Fortunately, both phones come with microSD memory card slots that support memory cards up to 128GB. There's a catch to it though; some apps are not designed to be moved over to a memory card as loading them from the phone storage is faster than an external flash drive.
Oppo phones have an option to use "System Default" installation option which ensures only core aspects of an app get installed in the app installation storage space and the rest gets disbursed within the remaining phone storage space. Even so, storage space for app installation might be a concern if you've too many large apps given this archaic storage partitioning format.
One novel feature of the Oppo Find 7 series is the proprietary VOOC Rapid Charge technology which Oppo claims to be the world's fastest and safest. The result of a three-year research and development, VOOC Rapid Charging technology uses high current to charge a battery quickly and switches to low current when the charging process is done.
So how high is the current being supplied to the battery? Well, the VOOC charger has a current output of 4.5A which is more than twice the current output of most standard chargers in the market today. Most mobile chargers are limited to 1A or 2A. This enables the battery to be charged from 0% to 75% in 30 minutes.
In reality, we did see the battery hit 82% in just 37 minutes! A full charge took slightly over an hour! The battery also does not get warm during the charging process as the device has five layers of thermal protective coating to prevent overheating. To put things into perspective, the standard 2.1A charger takes about 3 hours.
Many users will grow to appreciate the VOOC Rapid Charge technology as we do; after we reviewed the Find 7 series and used other phones, we found the normal charging process to be painfully slow. This insane fast charging technology should be adopted by all phone makers since short battery life is the most common complaint among smartphone users today. While developing smarter and longer lasting batteries is better in the long run, fast charging can be an effective, short term solution.
Should you be travelling, in which case using such a high powered charger may not be advisable, the phone package also comes with a travel charger, with a conventional output current of 2.1A.
The Find 7 series run on ColorOS V1.2.2i which is based on Android 4.3 Jelly Bean. We were told by Oppo Singapore that there are plans to bring the Android 4.4 update to the Find 7 devices. We've discussed the main features of ColorOS in our review of the R1 and N1, hence we will only be sharing a few notable aspects from using the interface on the Find 7 series.
Screen gestures are a big part of ColorOS and they make the interface intuitive to use if you manage to get the hang of things. However, executing screen gestures single handedly on a 5.5-inch phone is a tricky affair as you risk dropping the phone. You are likely to use two hands to draw shapes or letters on the Gesture Panel. We've covered the use of gestures in detail on the Oppo R1 review, but we noticed that the Oppo Find 7 series is able to detect gestures even when the screen is off.
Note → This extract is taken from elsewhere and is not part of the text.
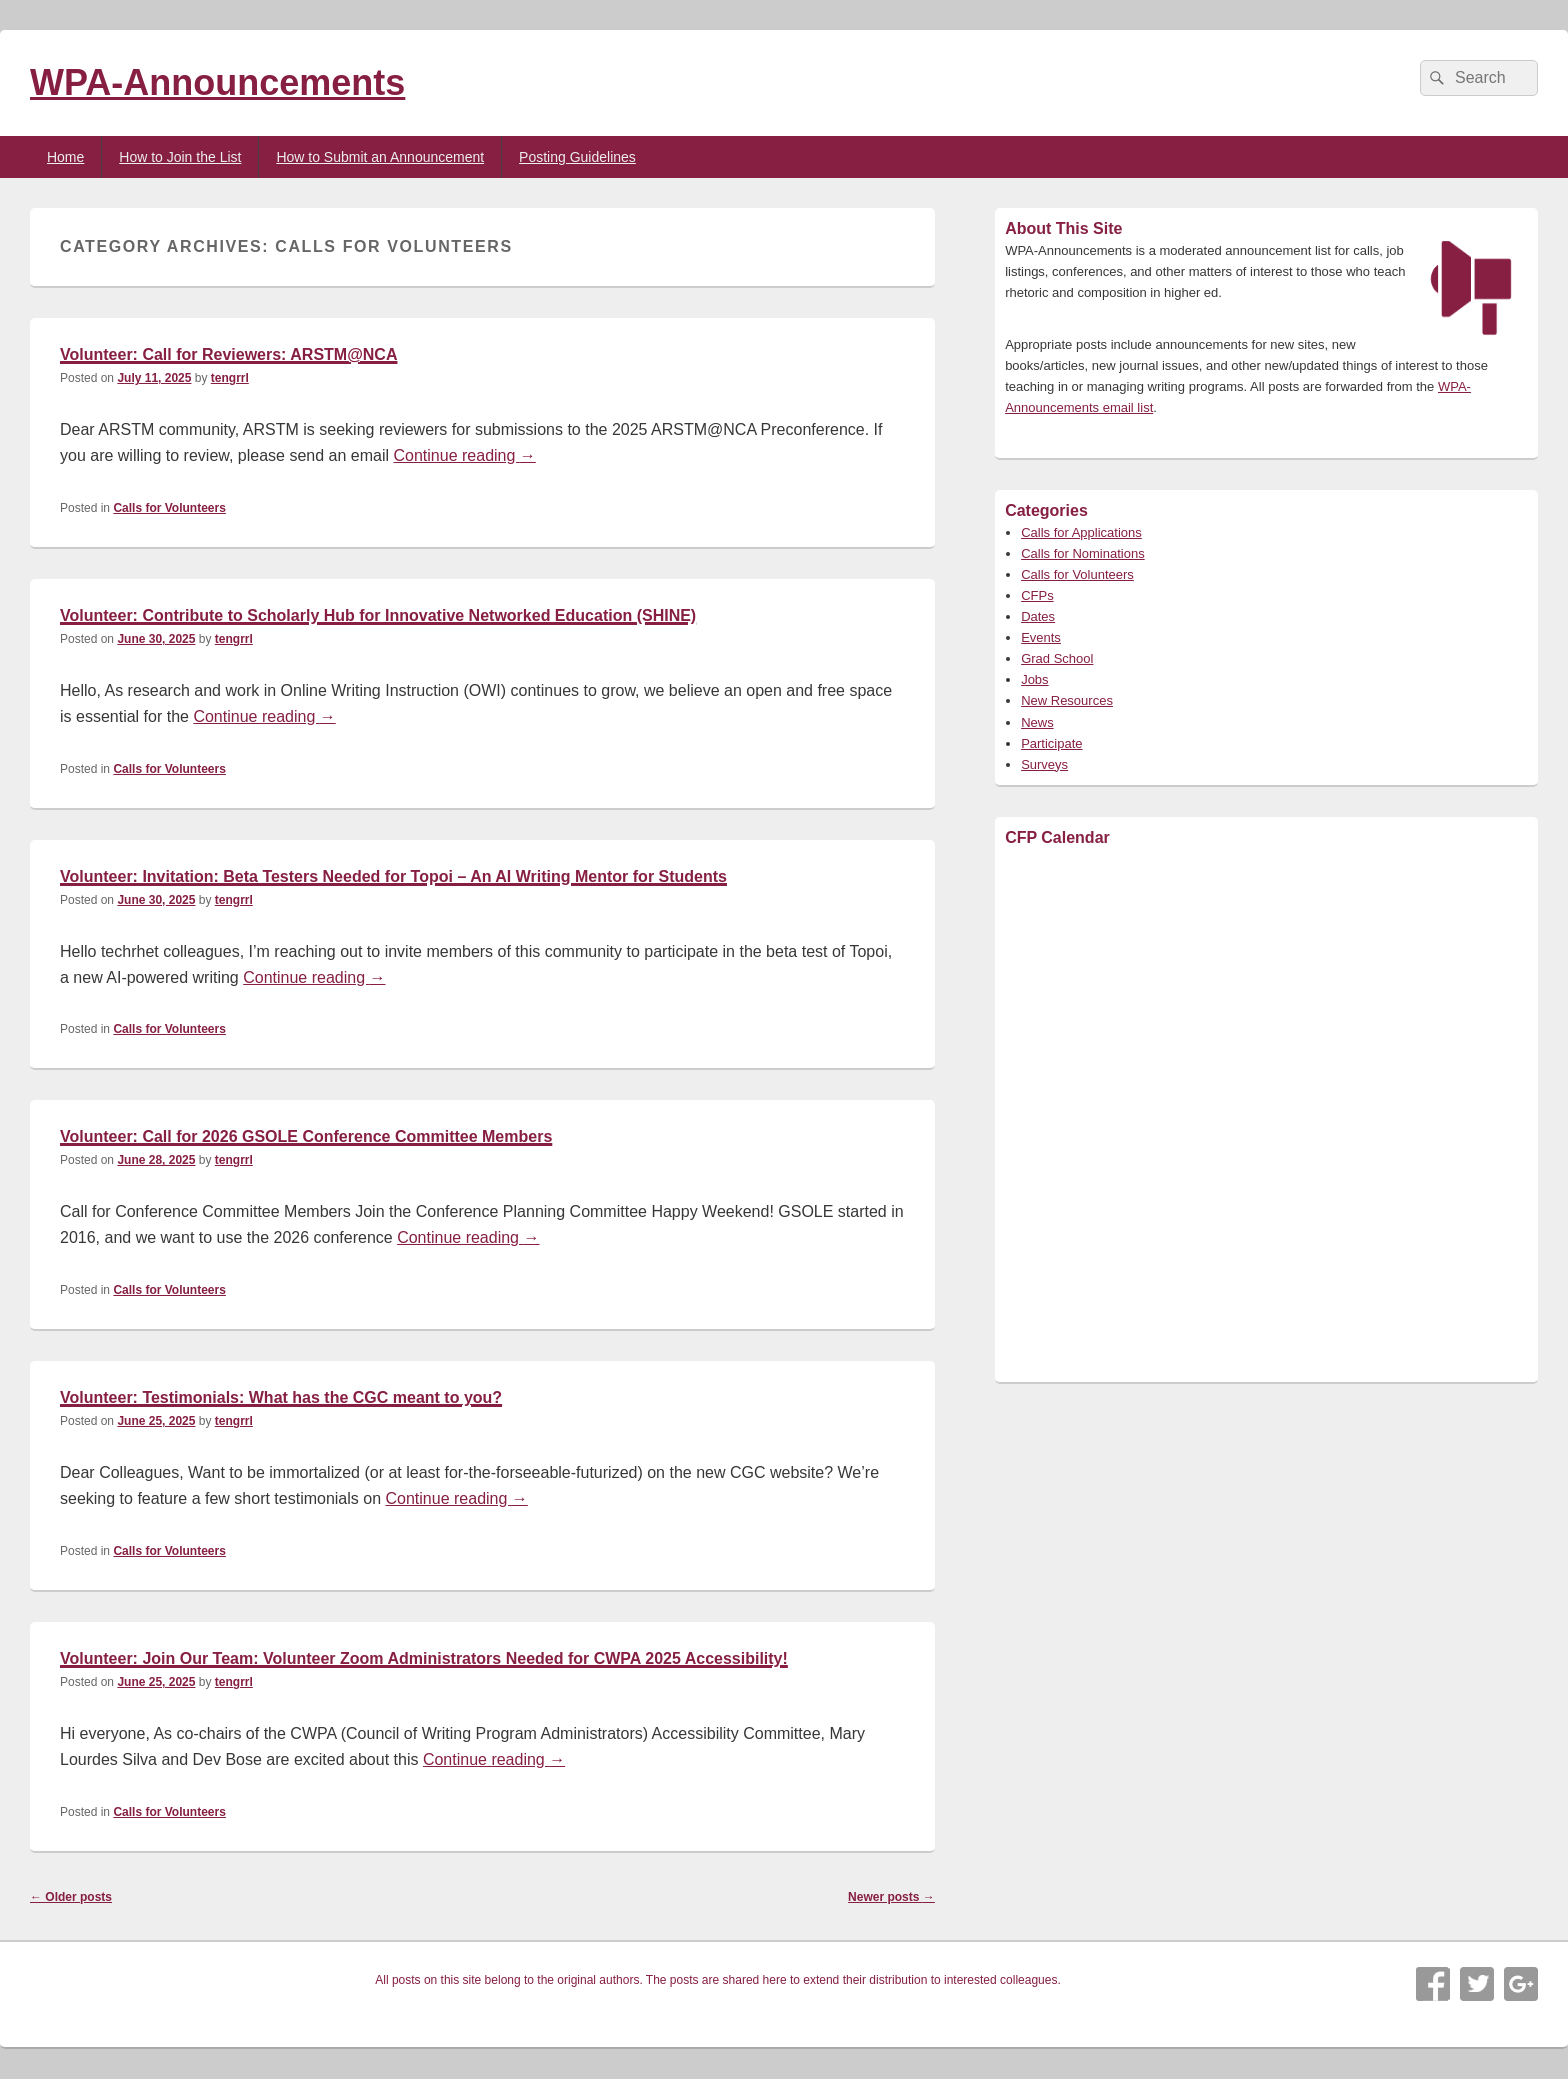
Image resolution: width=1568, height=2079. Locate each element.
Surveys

The Oppo Find 7 series also come with a Wake-on-voice detection, whereby the user can immediately activate Google Now - Google’s voice command system - just by speaking the hotword "Hey Snapdragon". It is similar to Android Kitkat’s Google Now "OK Google" feature, but with the additional capability of waking up even when the phone is on standby. However, do take note that the aforementioned can only work only when there is no security lock on the phone, which unfortunately defeats the presence of such a feature.